» Directions: According to the passage below about the Omicron variant, in which country was it first identified?
BEGIN Extract to read
The variant, formally known as B.1.1.529, was first identified in Botswana on Nov. 25. Scientists in South Africa later determined that it had been spreading rapidly in both countries, and in the days since it has been spotted in travelers to Australia, Austria, Belgium, Britain, Canada, Czech Republic, Denmark, Germany, Israel, Italy, the Netherlands, Portugal, Spain and Hong Kong.

As more countries announce cases, the World Health Organization said Sunday that Omicron poses a "very high" risk globally, and that the "likelihood of potential further spread of Omicron at the global level is high."

"Depending on these characteristics, there could be future surges of COVID-19, which could have severe consequences, depending on a number of factors including where surges may take place," WHO said in a preliminary brief. "The overall global risk related to [Omicron] is assessed as very high."

WHO added, though, that "evidence for this assessment contains considerable uncertainty" and could change as they learn more.

Here's what is currently known about Omicron.

Is it more contagious?

It is not yet known if Omicron is more contagious than any previous variant, including Delta. The concern, though, is that Omicron carries around 50 mutations which have previously not been seen together in one strain of the virus. Based on those mutations, "you have to assume" that it could be the most contagious yet, Dr. Anthony Fauci, the top infectious disease expert in the U.S., said Saturday.
END Extract to read
BEGIN Records provided
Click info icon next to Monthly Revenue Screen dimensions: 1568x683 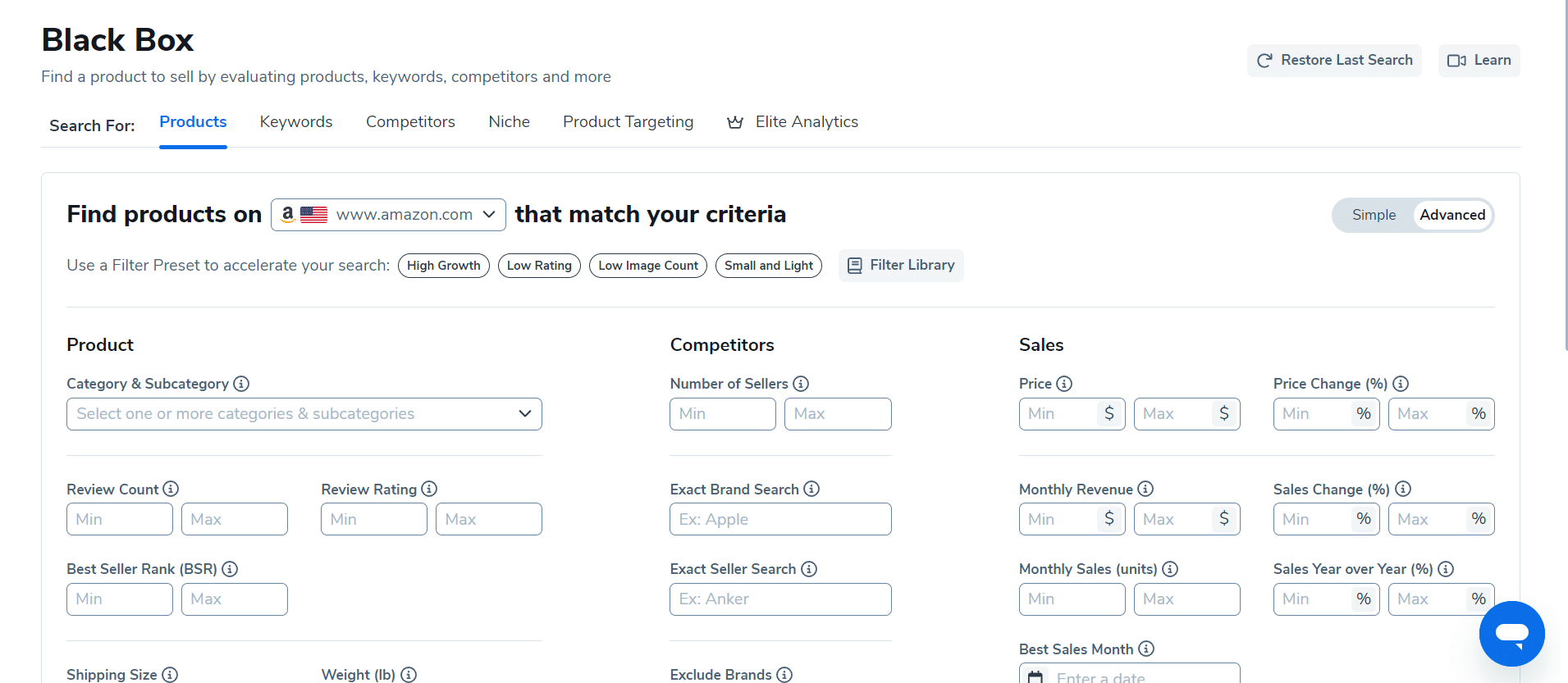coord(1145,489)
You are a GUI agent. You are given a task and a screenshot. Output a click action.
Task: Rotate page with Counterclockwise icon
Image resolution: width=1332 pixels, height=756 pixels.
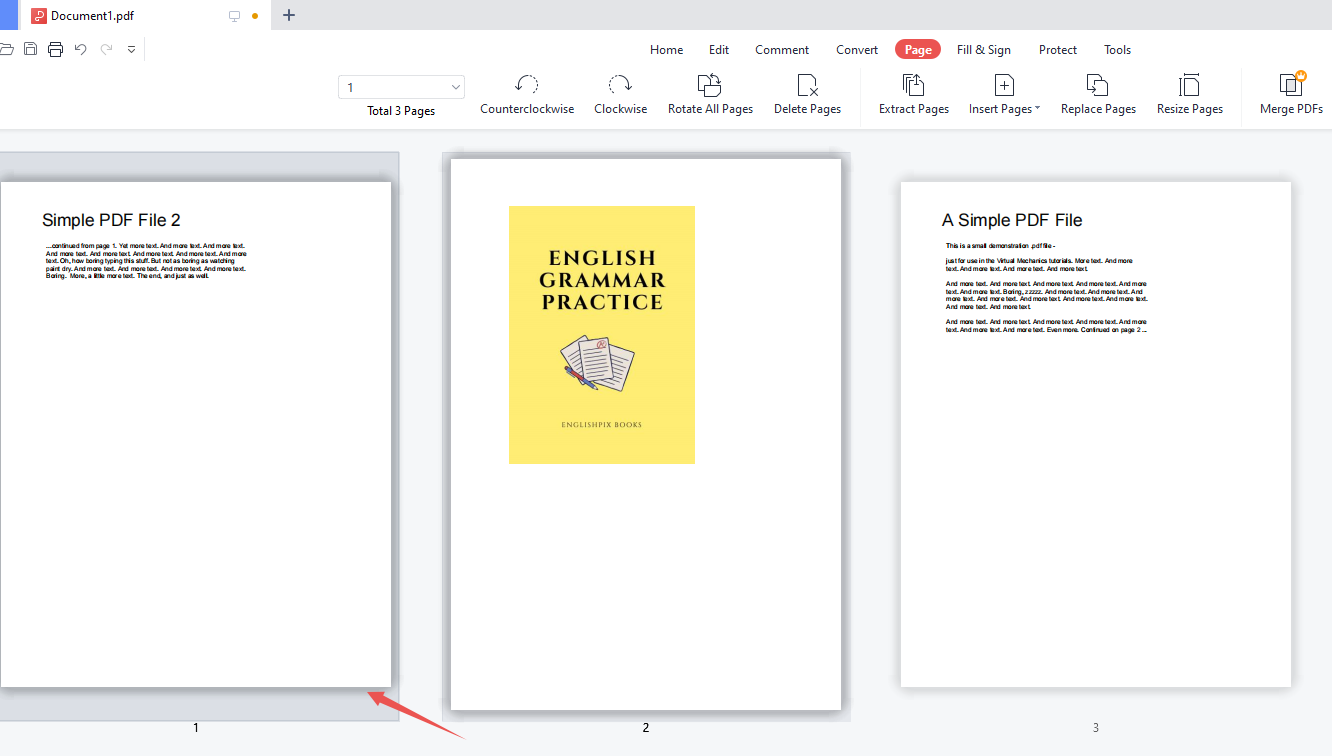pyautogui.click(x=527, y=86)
END Records provided
» Expected answer: Botswana